(Entries for locating words and elements)
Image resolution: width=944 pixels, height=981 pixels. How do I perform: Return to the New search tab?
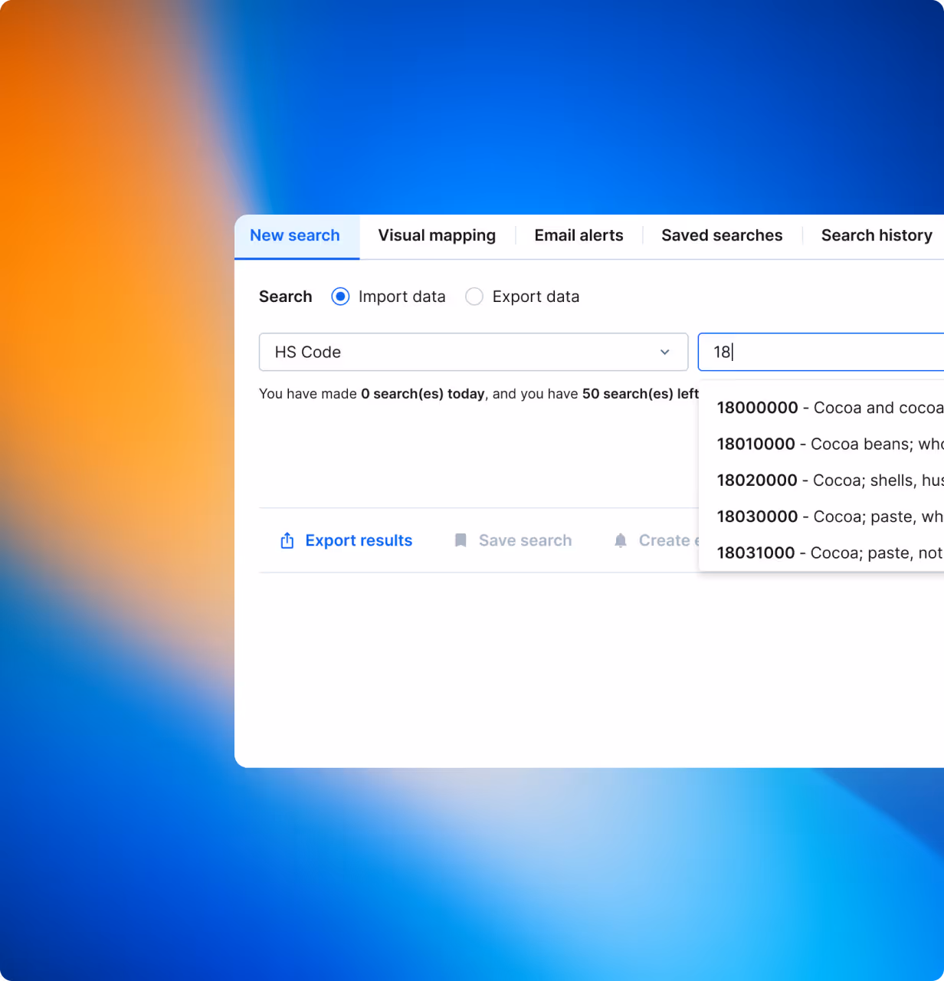coord(295,235)
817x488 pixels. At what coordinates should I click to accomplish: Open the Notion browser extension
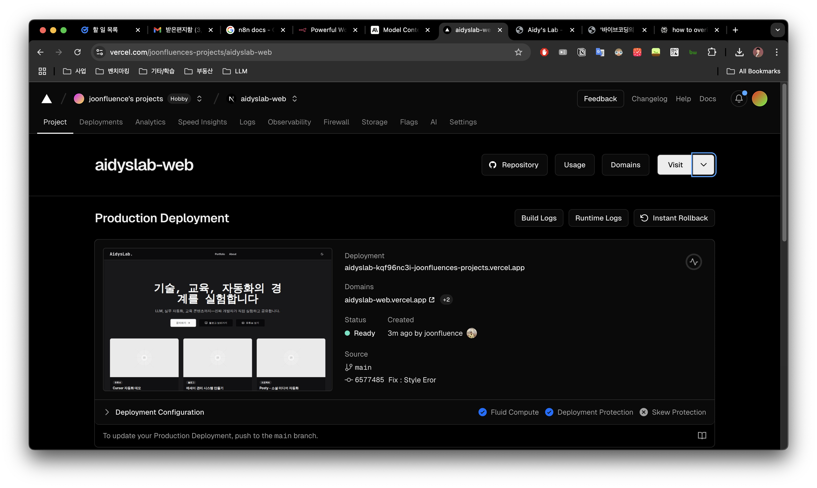(581, 52)
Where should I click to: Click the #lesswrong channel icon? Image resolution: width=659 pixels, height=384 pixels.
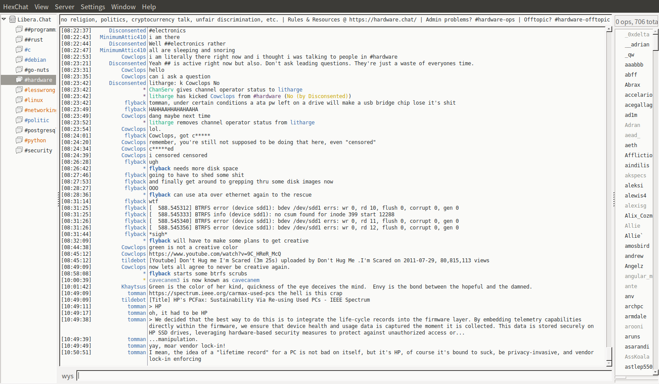(x=19, y=90)
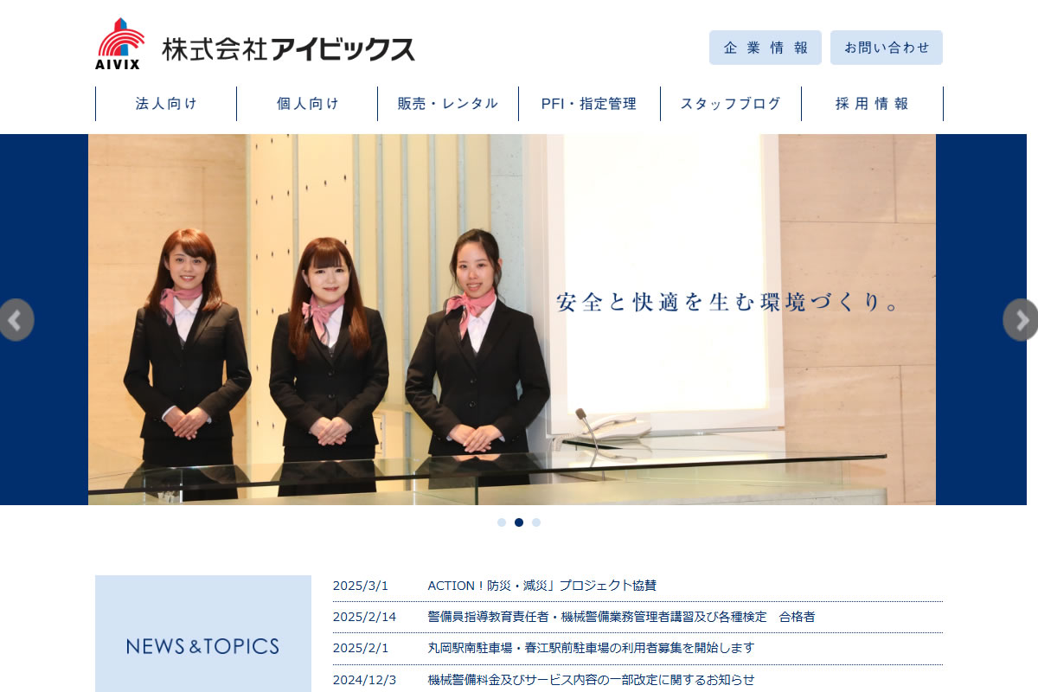Select the third carousel dot
The image size is (1038, 692).
[536, 522]
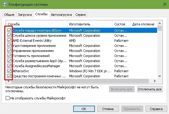Enable 'Не отображать службы Майкрософт' checkbox

point(7,98)
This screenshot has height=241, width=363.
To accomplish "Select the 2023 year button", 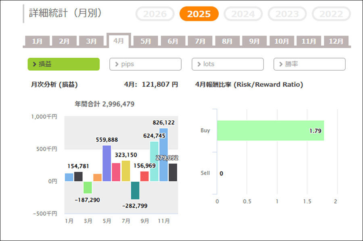I will click(287, 14).
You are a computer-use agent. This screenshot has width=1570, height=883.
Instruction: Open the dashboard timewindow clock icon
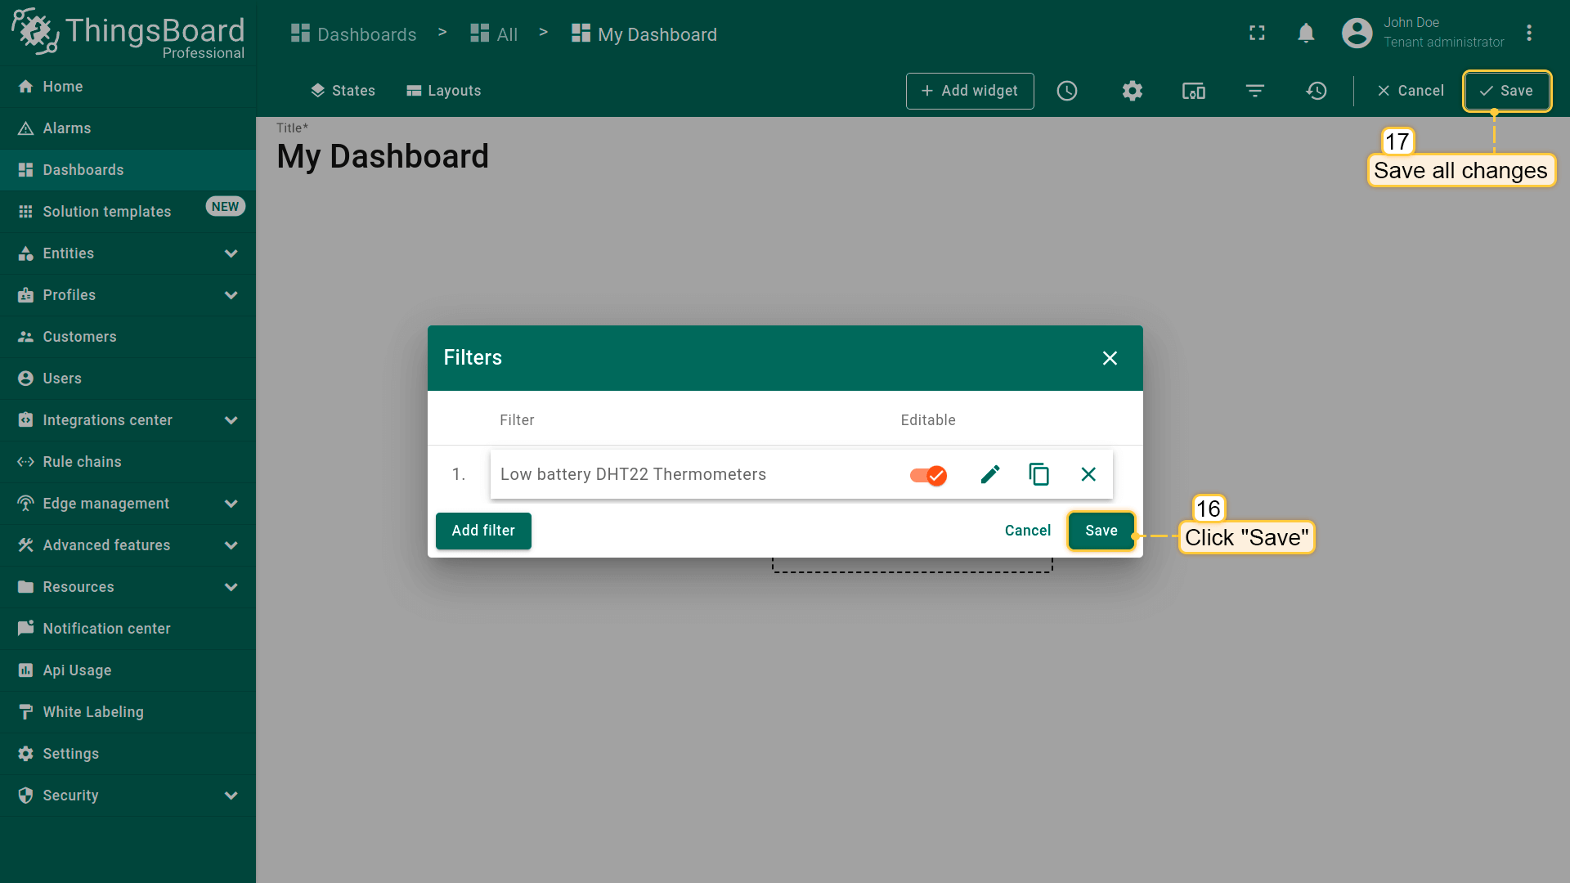(x=1067, y=91)
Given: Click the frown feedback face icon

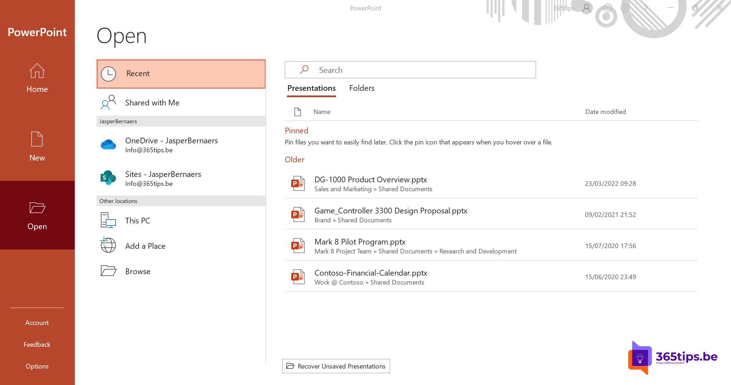Looking at the screenshot, I should click(x=625, y=8).

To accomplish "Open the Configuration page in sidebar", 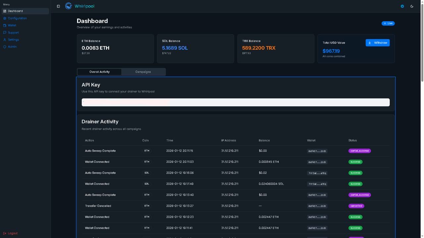I will (x=17, y=18).
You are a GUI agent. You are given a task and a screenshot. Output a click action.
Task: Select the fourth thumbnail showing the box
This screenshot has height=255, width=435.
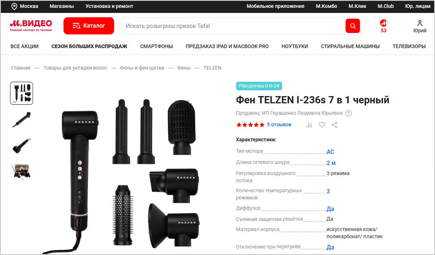coord(22,172)
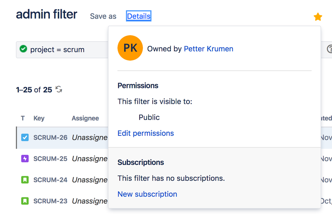Open issue SCRUM-23
332x216 pixels.
coord(50,201)
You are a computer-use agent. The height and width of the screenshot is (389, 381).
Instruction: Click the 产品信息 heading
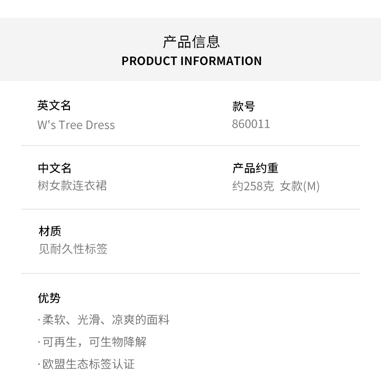[191, 42]
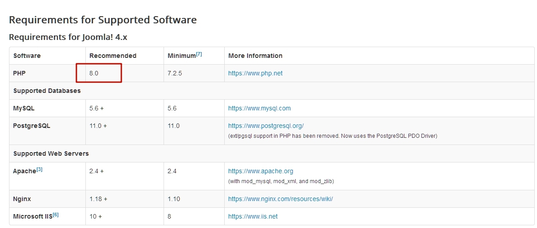This screenshot has width=537, height=228.
Task: Open the Nginx resources wiki link
Action: point(280,198)
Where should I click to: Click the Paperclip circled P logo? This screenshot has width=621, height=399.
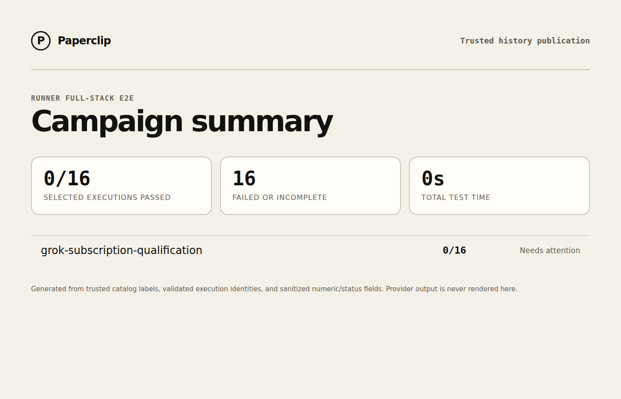click(x=41, y=41)
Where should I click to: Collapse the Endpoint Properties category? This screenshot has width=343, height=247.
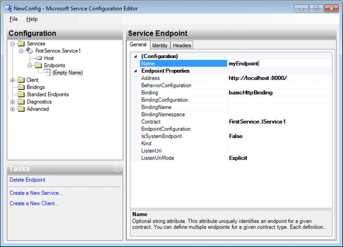(136, 71)
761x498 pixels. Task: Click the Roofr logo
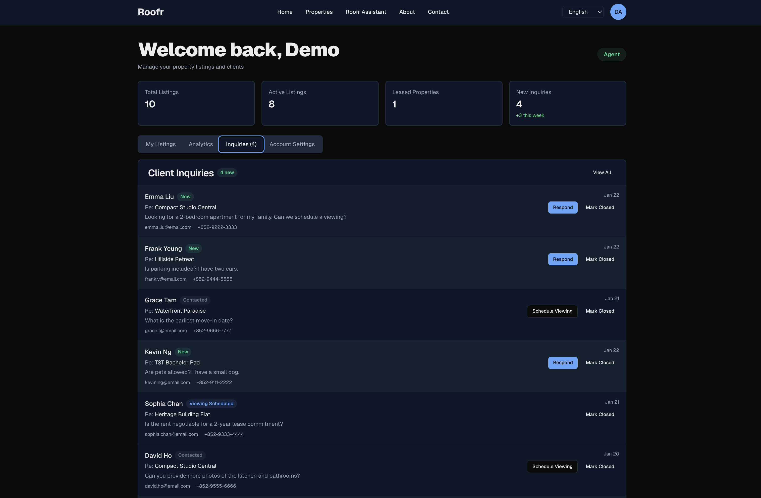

WORK INSTRUCTIONS
Turn the stretch from the line containing "You are a GUI" through the end of the rows into a JSON list of strings, one string per line, skipping blank lines and leaving out the pictures.

SOLUTION BELOW
[
  "You are a GUI agent. You are given a task and a screenshot. Output a click action.",
  "Task: Select the fourth thumbnail showing the box",
  "This screenshot has height=255, width=435.",
  "coord(22,172)",
  "Open issue SCRUM-23",
  "332x216 pixels.",
  "coord(50,201)",
  "You are a computer-use agent. The height and width of the screenshot is (389, 381).",
  "Instruction: Click the 产品信息 heading",
  "[191, 42]",
  "This screenshot has width=537, height=228.",
  "Task: Open the Nginx resources wiki link",
  "Action: point(280,198)",
  "Where should I click to: Click the Paperclip circled P logo? This screenshot has width=621, height=399.",
  "click(x=41, y=41)",
  "Where should I click to: Collapse the Endpoint Properties category? This screenshot has width=343, height=247.",
  "(136, 71)",
  "761x498 pixels. Task: Click the Roofr logo"
]